====== Provided data ======
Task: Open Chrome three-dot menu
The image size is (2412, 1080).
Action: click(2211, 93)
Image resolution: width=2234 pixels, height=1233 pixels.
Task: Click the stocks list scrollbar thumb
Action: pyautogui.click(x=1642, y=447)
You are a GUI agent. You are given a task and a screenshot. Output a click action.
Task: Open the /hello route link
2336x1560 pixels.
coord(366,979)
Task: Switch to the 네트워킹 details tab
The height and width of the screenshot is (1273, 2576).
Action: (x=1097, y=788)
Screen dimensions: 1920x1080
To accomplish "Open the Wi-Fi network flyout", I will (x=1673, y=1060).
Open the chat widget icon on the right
======
◆ Task requirements ◆
Output an exact copy of the listing.

◆ Exercise solution ◆
Task: Open Chrome three-dot menu
The image size is (2412, 1080).
Action: click(2211, 93)
Image resolution: width=2234 pixels, height=1233 pixels.
Task: Click the stocks list scrollbar thumb
Action: pyautogui.click(x=1642, y=447)
You are a GUI agent. You are given a task and a screenshot. Output a click action.
Task: Open the /hello route link
2336x1560 pixels.
coord(366,979)
Task: Switch to the 네트워킹 details tab
The height and width of the screenshot is (1273, 2576).
Action: (x=1097, y=788)
Screen dimensions: 1920x1080
To accomplish "Open the Wi-Fi network flyout", I will (x=1673, y=1060).
Open the chat widget icon on the right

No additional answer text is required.